The emphasis on refreshing health IT organizations with new talent rang true for Robin Lang, associate CIO at CaroMont Health and CaroMont Regional Medical Center in Gastonia, N.C. She attended the CHIME forum at which Halamka spoke.
"I really liked his approach of disrupting the paradigm by bringing in outsiders," Lang said.
National patient ID future debated
On one issue championed by CHIME, a national patient identifier system, Halamka was skeptical.
"Um, not going to happen," he said. "Maybe we can get a voluntary opt-in patient ID system."
After his speech, Halamka said that while a national patient ID system could be beneficial, he thinks Congress, which has long refused to fund such a system, is so opposed to the idea that it is hard to conceive of a change.
However, Russell Branzell, president and CEO of CHIME, told SearchHealthIT that CHIME is making progress in Congress in getting the national patient ID issue back on the political agenda. CHIME is promoting a $1 million challenge campaign in support of a national patient ID.
"At least they're acknowledging that it's an issue," Branzell said of lawmakers.
Speaking about another topic of big interest, Halamka, like many other health IT thought leaders, declared that the future of healthcare reimbursement will be based on medical outcomes rather than fee for service.

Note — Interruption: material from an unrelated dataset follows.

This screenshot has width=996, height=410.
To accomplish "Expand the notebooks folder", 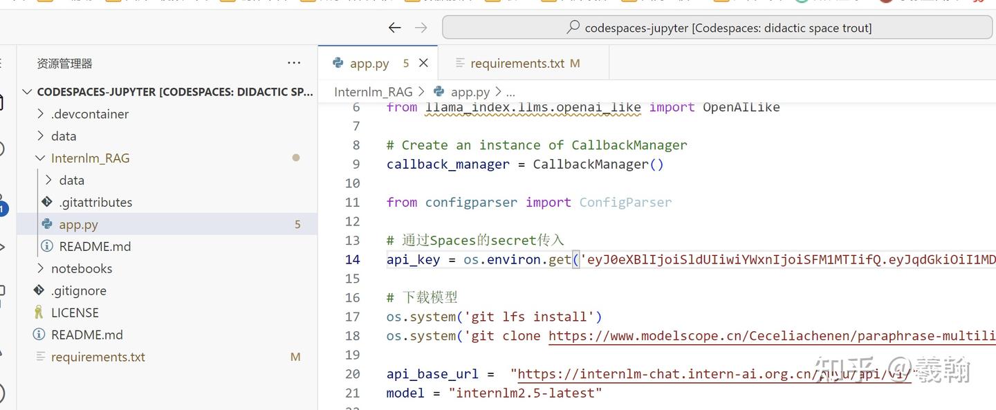I will pos(41,268).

And he said wellness apps, personal wearable devices and smartphones will be integral parts of that transition because they can effectively track key body metric indicators, such as glucose levels and heart rate, to care for patients with chronic conditions.
As an example, Halamka cited an app his hospital's IT team developed that allows patients and their families to track patients' conditions and hospital schedules on smartphones.
"You're going to see more things like this, apps sitting on top of EHRs and not waiting for EHRs to provide it," said Halamka, whose hospital system still uses its own "homegrown" EHR.